Corpi celesti sonori
Persino l’illuminato e sapiente Goethe, duemila anni dopo, rimase fedele a questa visione poetica. Il suo celebre “Faust” si apre con un “Prologo in cielo” e fa proclamare all’arcangelo Raffaele: “Il sole risuona come anticamente / in canto di gara tra fratelli-sfere, / e il suo viaggio prescritto / compie con tuono possente.” Pitagora cercò proprio l’impossibile: tradurre il sole in suoni, una traduzione del suono delle stelle in matematica sonora. A tale scopo costruì lo strumento degli strumenti: un “monocordo”. Lo “strumento” con una sola corda veniva utilizzato secondo principi matematici. Piuttosto, veniva diviso. Il sistema di Pitagora funziona ancora oggi. Chi divide una corda esattamente a metà ottiene l’ottava del tono di base. Quindi un rapporto di vibrazione di 1:2. Pitagora suddivise la corda in dodici unità - che rappresentano il nostro attuale sistema delle dodici semitoni. Otto toni definiti su questo sistema costituiscono - suonati in sequenza - una scala. Tre toni definiti - suonati simultaneamente - formano un accordo, che determina l’armonia. Caratteristica di questo accordo, per le nostre orecchie, è la nota centrale: la terza. Una “terza maggiore” viene percepita come luminosa, ampia e aperta - il modo “maggiore”. Una “terza minore”, invece, suona per noi triste, drammatica - il modo “minore”. Già le radici delle parole rivelano il significato emotivo: maggiore deriva dal latino “durus”, “duro” - minore invece da “mollis”, “morbido”.
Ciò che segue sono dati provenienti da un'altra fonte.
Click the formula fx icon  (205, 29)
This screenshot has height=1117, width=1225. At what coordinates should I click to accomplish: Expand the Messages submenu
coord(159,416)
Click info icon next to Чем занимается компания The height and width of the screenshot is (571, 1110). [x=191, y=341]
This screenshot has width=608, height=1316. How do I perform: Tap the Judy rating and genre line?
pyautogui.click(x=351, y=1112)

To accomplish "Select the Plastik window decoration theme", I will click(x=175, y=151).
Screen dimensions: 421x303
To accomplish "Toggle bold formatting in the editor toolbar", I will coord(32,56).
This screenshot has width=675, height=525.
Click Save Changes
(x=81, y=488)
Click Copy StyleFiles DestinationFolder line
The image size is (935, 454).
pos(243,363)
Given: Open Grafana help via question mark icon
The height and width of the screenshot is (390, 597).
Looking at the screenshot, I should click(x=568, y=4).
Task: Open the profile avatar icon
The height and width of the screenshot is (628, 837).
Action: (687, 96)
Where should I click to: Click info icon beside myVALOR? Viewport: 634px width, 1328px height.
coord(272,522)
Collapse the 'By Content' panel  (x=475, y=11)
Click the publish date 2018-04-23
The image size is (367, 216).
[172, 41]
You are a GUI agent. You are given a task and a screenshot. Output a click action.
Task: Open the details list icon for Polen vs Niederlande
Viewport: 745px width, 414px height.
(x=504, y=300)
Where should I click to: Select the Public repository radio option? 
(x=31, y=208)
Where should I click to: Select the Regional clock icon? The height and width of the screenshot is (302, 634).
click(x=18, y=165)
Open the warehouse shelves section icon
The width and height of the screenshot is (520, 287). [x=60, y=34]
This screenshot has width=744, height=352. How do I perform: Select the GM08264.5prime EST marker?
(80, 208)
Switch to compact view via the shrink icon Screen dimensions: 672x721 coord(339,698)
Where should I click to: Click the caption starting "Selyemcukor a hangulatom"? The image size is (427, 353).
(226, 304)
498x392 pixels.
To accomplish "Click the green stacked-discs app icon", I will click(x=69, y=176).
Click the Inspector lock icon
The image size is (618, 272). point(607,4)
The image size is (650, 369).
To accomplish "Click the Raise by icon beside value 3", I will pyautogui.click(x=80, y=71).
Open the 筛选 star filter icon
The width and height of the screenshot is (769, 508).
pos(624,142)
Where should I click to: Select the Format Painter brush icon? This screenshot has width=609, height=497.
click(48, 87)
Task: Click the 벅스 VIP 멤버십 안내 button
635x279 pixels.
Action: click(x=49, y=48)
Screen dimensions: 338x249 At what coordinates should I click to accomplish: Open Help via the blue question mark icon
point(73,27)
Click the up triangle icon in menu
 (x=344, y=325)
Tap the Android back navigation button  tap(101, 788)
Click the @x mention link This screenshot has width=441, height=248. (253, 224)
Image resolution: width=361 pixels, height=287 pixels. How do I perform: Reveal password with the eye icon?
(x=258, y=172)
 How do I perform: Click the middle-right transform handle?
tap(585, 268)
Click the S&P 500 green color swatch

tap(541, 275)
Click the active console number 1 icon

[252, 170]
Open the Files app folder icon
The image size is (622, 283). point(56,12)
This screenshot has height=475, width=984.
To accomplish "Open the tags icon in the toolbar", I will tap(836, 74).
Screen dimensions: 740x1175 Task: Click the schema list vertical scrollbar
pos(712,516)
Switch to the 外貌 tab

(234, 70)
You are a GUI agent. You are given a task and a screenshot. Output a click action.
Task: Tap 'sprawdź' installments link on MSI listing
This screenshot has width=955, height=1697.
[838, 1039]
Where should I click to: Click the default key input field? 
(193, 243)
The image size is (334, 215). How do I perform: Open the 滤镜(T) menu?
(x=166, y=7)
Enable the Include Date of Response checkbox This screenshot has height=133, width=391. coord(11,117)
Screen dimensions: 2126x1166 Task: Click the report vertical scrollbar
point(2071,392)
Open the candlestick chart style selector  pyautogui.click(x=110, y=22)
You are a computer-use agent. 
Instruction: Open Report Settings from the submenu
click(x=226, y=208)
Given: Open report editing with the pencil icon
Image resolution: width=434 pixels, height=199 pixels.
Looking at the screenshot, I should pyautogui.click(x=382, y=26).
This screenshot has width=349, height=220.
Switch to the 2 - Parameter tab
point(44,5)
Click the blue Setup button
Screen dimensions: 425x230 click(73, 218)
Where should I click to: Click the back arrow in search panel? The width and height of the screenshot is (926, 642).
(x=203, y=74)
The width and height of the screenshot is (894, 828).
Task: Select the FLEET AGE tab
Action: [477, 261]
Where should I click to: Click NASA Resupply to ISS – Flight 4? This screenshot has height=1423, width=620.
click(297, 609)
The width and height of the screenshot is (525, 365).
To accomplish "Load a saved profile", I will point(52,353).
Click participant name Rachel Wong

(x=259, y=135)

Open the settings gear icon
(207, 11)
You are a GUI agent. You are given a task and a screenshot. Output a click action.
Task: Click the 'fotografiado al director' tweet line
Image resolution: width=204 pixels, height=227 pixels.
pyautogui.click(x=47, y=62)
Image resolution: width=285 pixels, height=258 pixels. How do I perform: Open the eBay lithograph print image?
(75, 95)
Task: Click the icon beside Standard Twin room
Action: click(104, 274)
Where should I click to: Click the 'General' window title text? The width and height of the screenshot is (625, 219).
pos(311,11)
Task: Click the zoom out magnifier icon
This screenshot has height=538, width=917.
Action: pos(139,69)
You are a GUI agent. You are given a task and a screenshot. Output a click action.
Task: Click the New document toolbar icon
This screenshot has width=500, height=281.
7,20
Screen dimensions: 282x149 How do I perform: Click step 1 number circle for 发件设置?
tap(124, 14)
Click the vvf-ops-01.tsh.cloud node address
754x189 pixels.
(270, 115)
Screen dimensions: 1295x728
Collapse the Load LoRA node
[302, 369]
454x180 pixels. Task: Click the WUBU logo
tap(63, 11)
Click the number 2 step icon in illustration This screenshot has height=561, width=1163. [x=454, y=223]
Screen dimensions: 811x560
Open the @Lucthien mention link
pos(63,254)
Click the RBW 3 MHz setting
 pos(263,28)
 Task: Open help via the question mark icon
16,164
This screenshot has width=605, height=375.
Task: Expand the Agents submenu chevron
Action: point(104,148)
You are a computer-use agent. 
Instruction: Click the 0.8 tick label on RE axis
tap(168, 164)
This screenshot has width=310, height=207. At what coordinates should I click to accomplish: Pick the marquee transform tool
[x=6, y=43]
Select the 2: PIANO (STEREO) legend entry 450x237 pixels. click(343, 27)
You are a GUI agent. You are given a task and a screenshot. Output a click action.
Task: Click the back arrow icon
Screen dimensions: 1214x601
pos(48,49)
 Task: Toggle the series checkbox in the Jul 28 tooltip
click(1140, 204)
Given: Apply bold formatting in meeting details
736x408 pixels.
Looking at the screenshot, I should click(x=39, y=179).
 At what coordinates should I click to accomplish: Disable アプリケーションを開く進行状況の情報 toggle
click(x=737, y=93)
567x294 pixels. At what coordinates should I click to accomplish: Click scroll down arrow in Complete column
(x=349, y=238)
Attenzione: Delizia Selvaggia!

Termini con cui il loro inventore, Pitagora, non avrebbe saputo che farsene. Infatti, la realtà musicale occidentale ha semplicemente abolito molte altre tonalità nel corso dei secoli. Oggi quasi nessuno suona “lidio”, “frigio” o “dorico”. In senso critico, il nostro sistema tonale si è impoverito - i due poli maggiore e minore dominano un mondo che ai tempi di Platone era più ricco, ma anche più profondo. Per Platone la musica non era solo bella, ma anche pericolosa. Il filosofo chiedeva la supervisione dello Stato. Poiché la musica poteva suscitare “delizia selvaggia”, la democrazia doveva essere protetta dall’ebbrezza di rivolte. Gli stessi gridi di allarme furono sollevati dai moralisti anni dopo anche per Berlioz, Wagner, Elvis e i Beatles.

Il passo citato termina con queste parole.